Word and element pointing entries:
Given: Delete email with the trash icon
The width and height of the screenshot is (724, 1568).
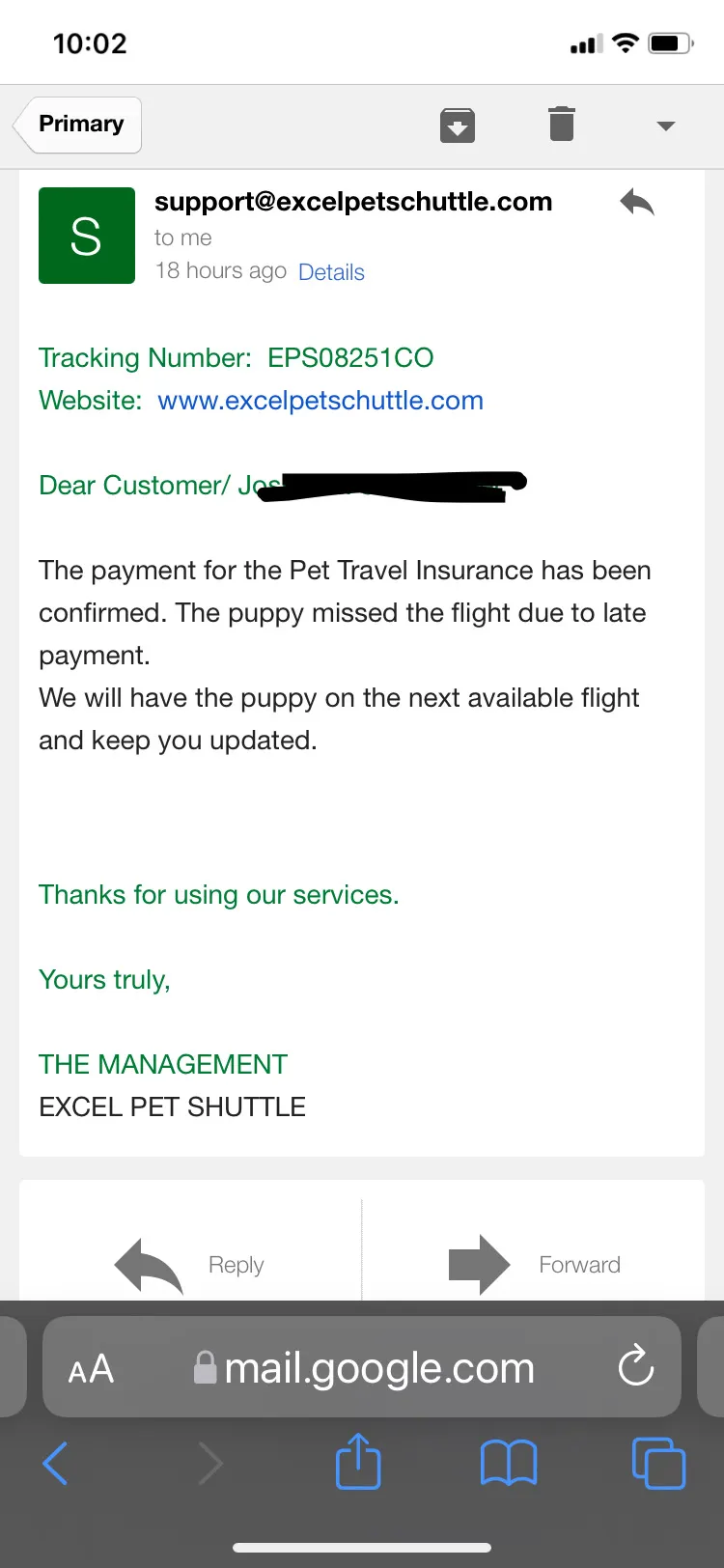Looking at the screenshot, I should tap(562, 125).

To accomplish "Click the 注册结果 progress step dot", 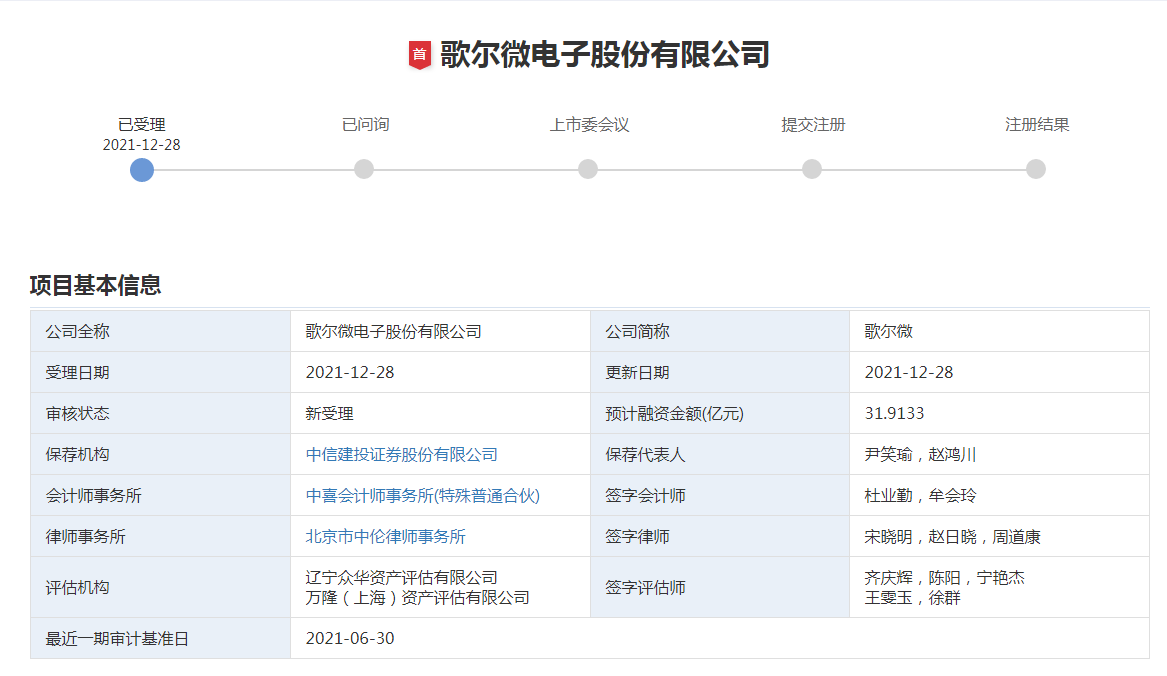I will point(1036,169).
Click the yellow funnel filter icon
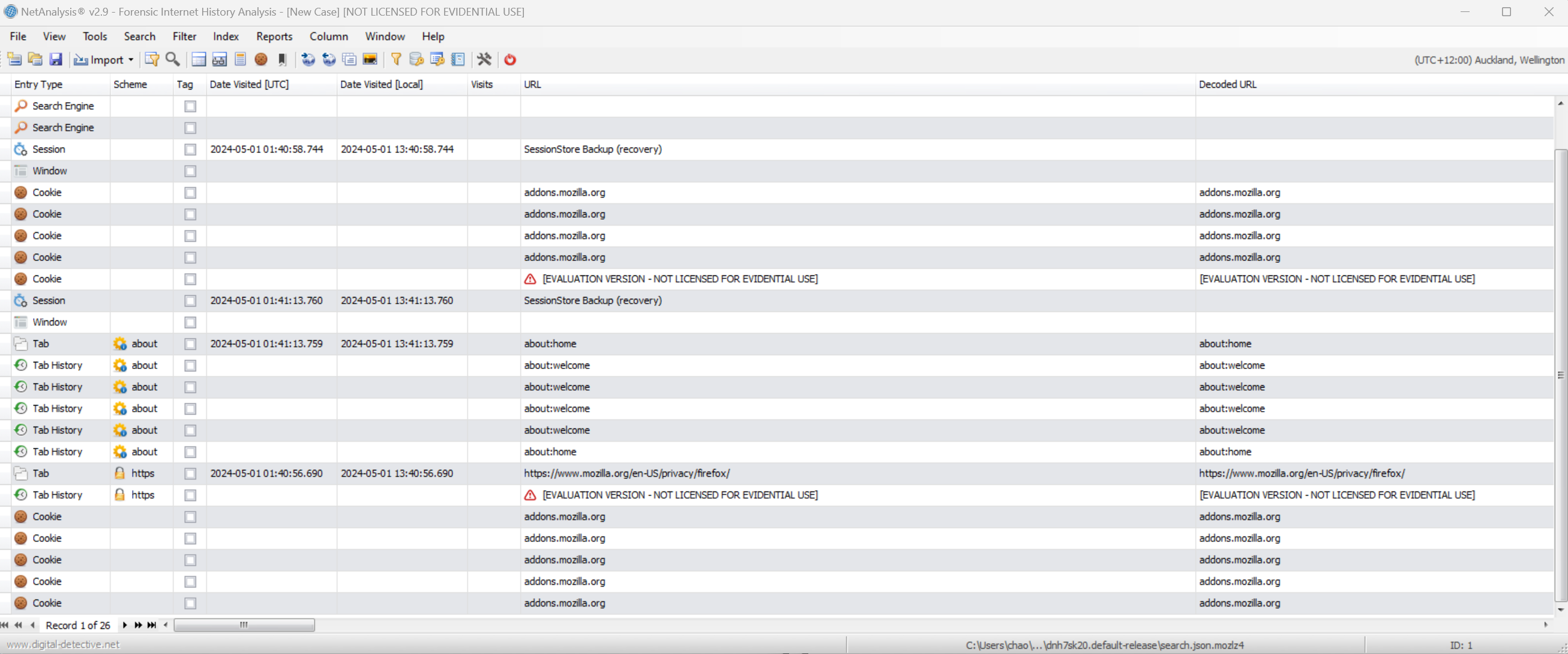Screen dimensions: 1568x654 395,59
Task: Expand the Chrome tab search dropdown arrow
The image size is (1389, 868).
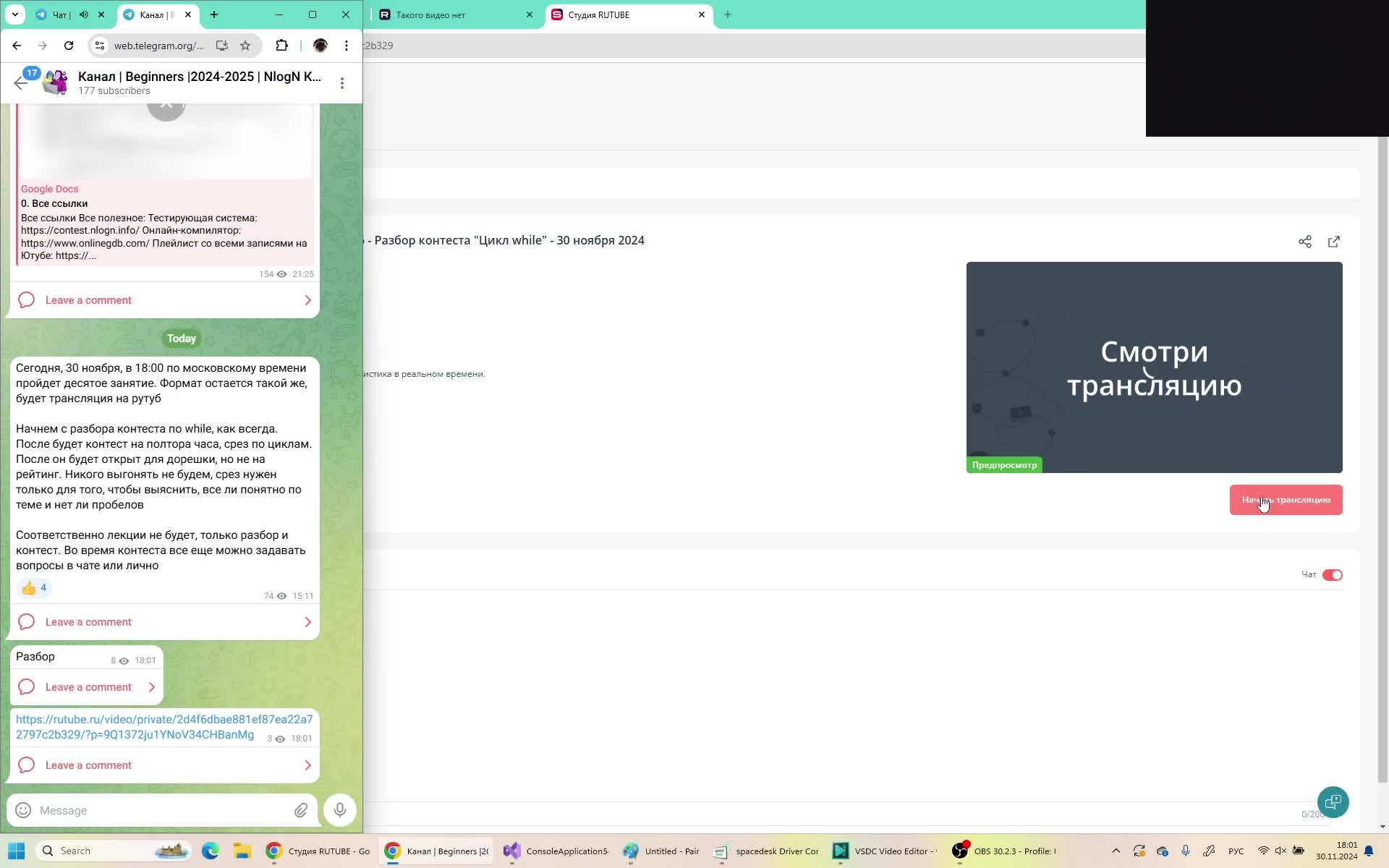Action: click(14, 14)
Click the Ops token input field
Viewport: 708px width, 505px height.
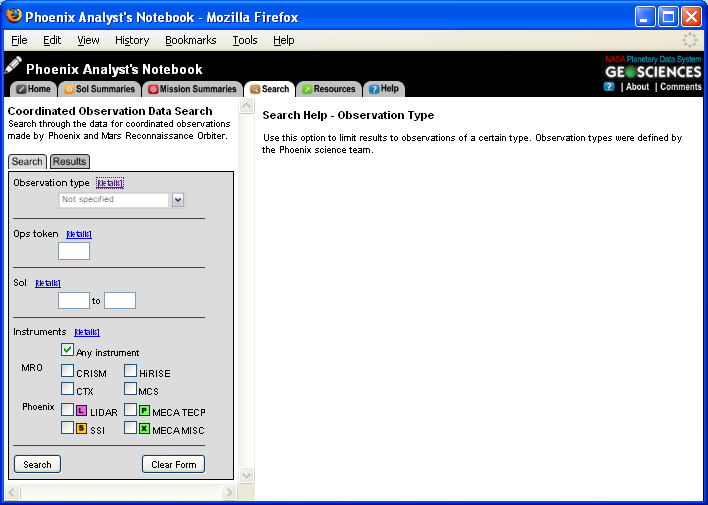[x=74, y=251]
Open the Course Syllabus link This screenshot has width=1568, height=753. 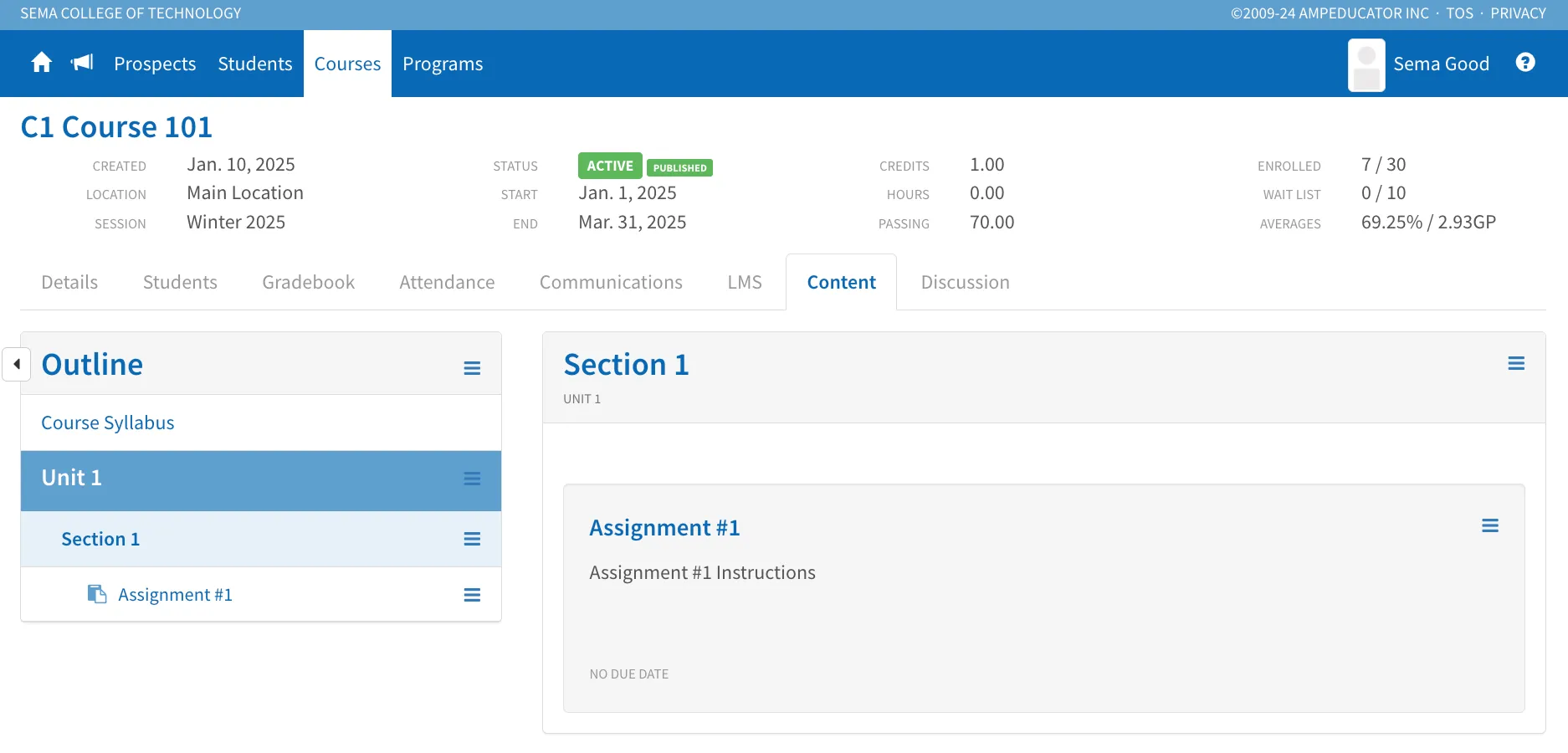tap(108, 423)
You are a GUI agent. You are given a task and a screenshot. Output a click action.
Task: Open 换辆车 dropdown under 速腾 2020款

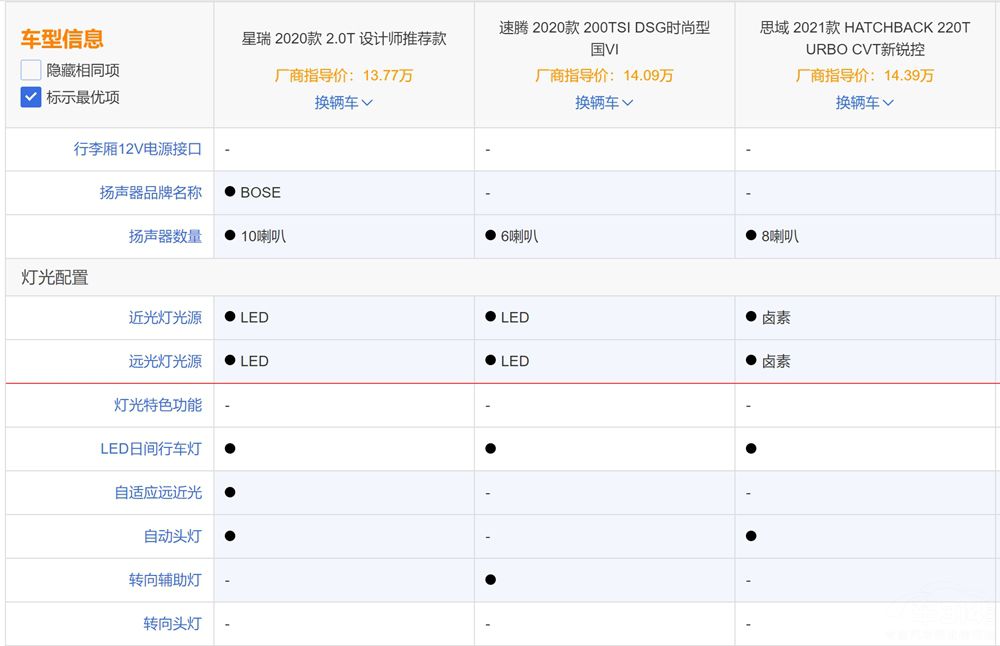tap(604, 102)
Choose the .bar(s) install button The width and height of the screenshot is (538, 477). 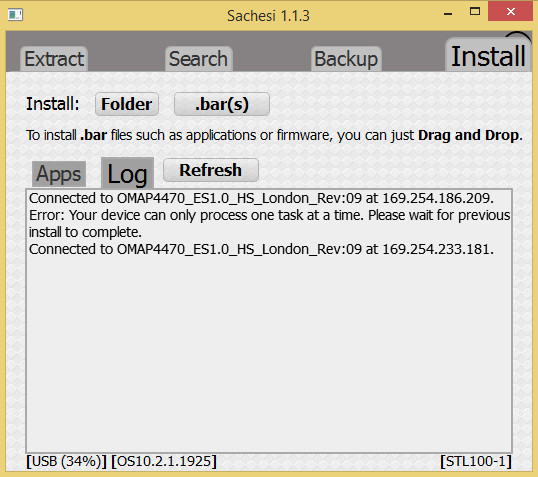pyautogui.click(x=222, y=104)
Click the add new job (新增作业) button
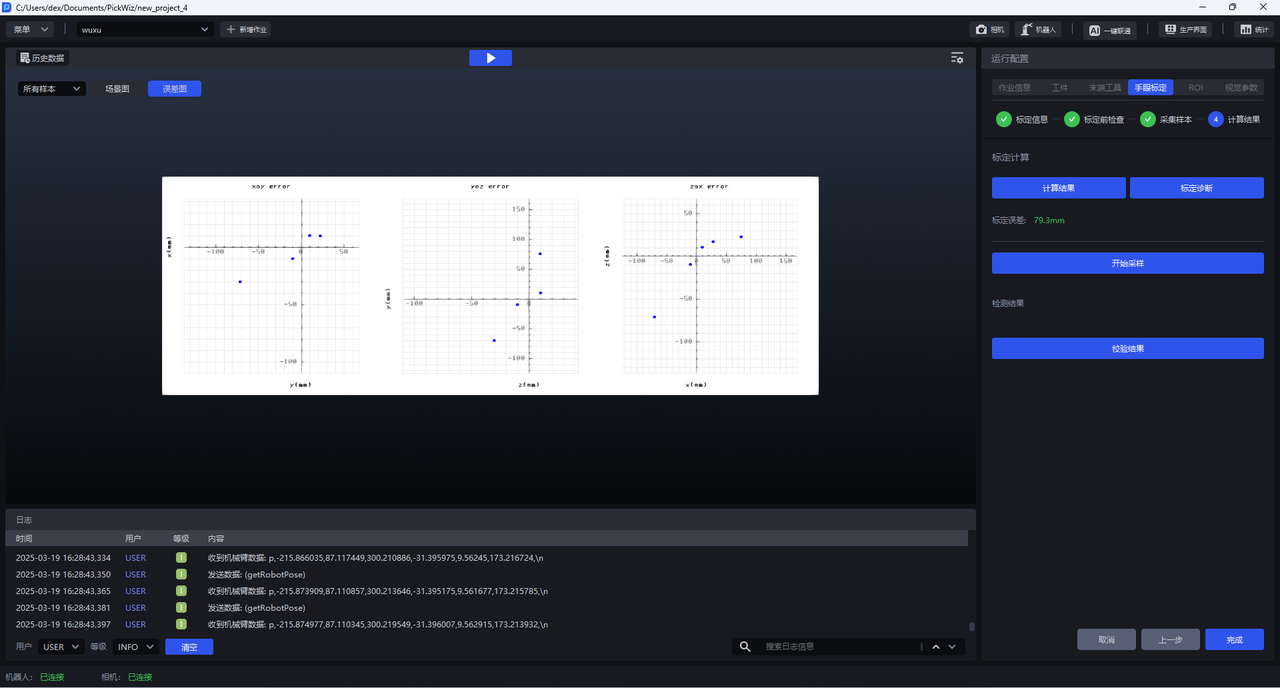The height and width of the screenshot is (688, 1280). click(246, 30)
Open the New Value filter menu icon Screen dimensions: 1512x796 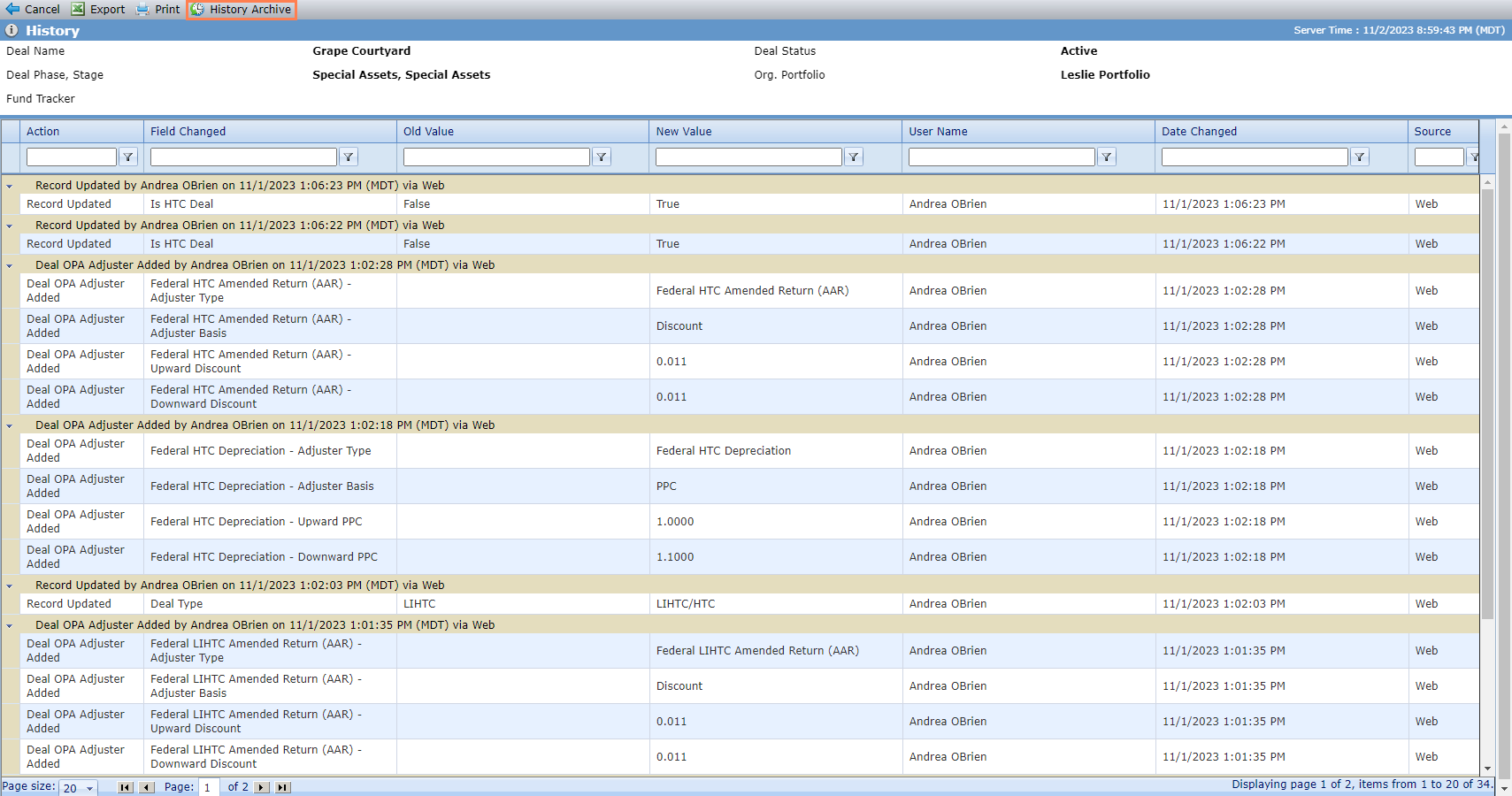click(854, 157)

TASK PROMPT: Copy out in full each line of the rows above that contains the word "dropdown".

RESULT FOR THIS EXERCISE:
Task: Expand the Chrome tab search dropdown arrow
Task: Open 换辆车 dropdown under 速腾 2020款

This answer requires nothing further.